▼

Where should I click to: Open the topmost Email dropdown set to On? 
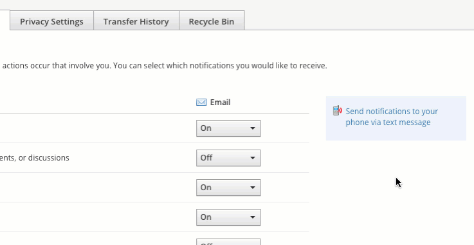228,128
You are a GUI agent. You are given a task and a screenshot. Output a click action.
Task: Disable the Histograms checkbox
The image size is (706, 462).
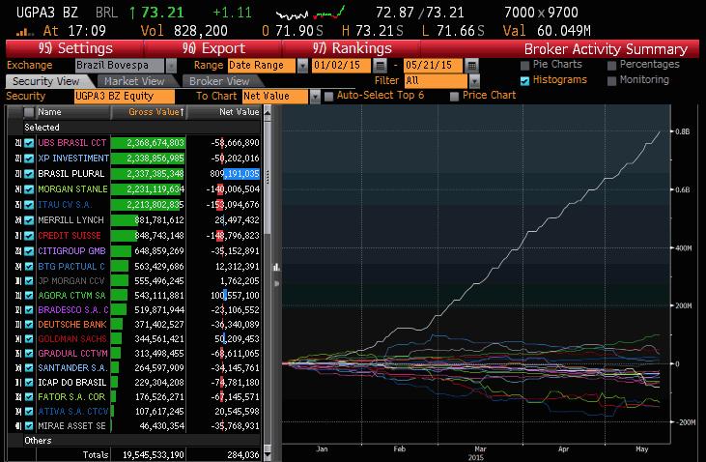[524, 80]
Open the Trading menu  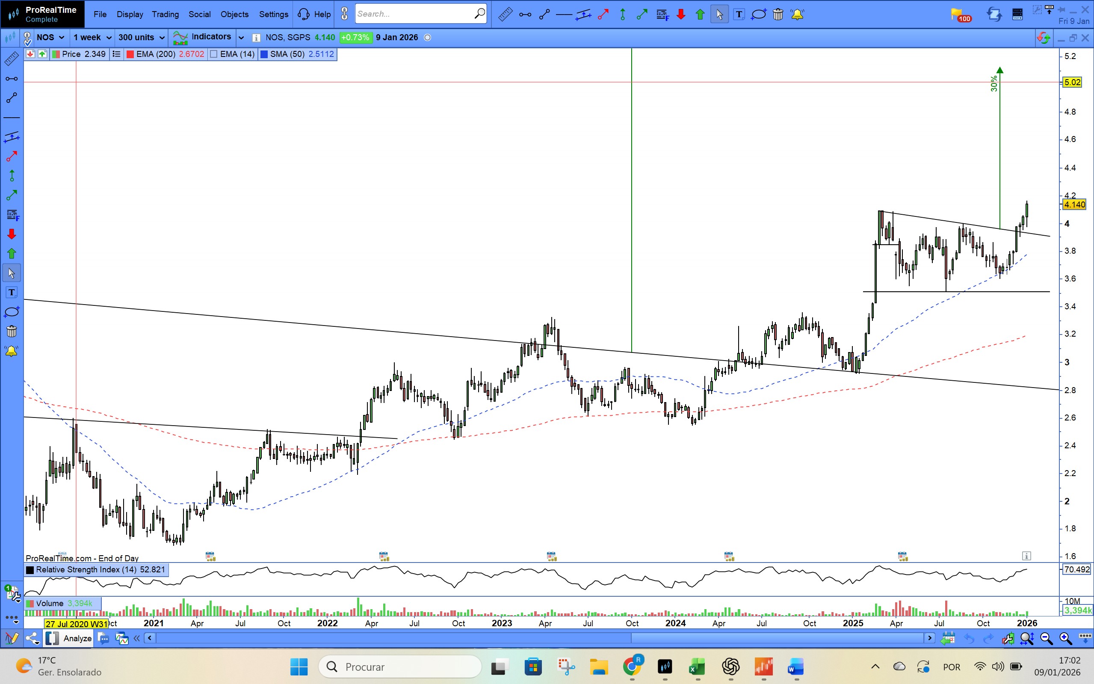[165, 14]
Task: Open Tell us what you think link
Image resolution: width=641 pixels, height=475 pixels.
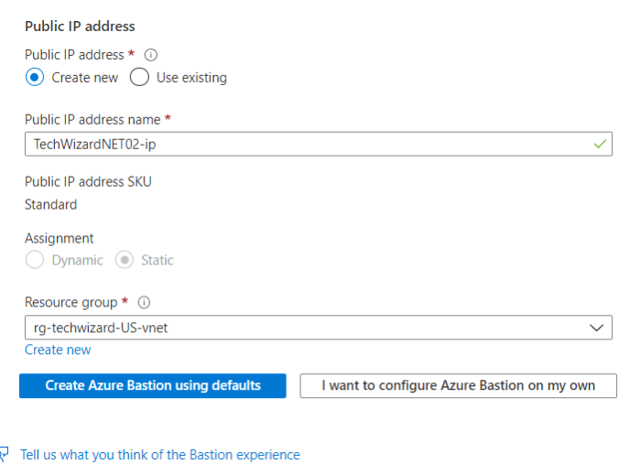Action: point(160,455)
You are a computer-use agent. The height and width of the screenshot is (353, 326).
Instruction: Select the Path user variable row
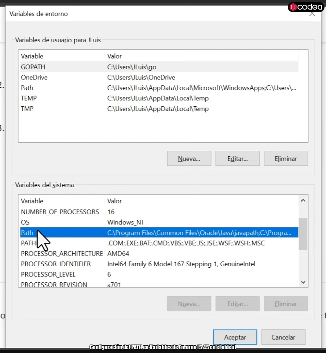pos(55,88)
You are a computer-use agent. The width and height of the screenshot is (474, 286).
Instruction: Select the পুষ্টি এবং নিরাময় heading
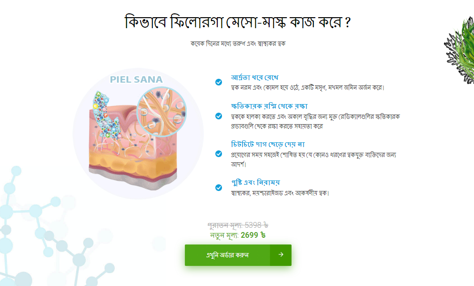pyautogui.click(x=255, y=182)
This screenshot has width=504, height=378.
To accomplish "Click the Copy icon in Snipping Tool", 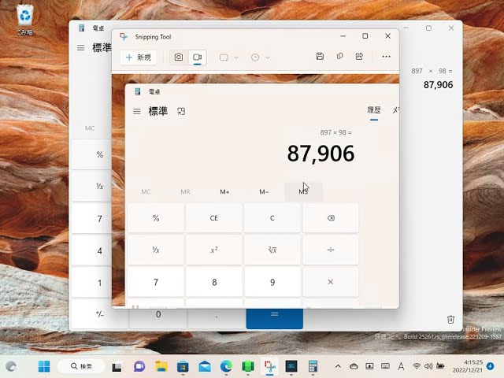I will [x=339, y=57].
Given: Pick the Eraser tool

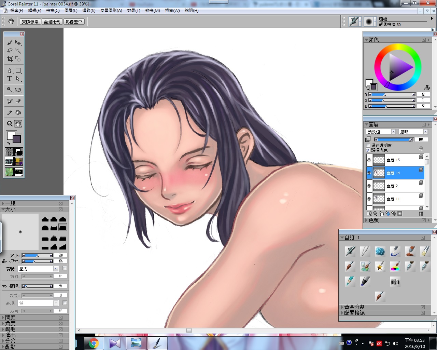Looking at the screenshot, I should [x=18, y=101].
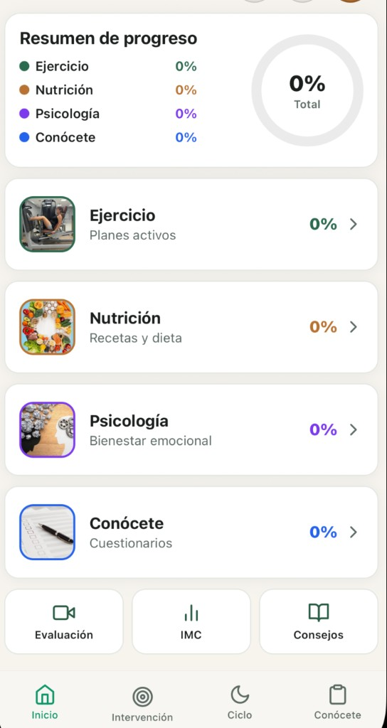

▲

» What you are asked to do
How many lines in the items above contain the string "height"? Reply with the number only.

» Final answer
4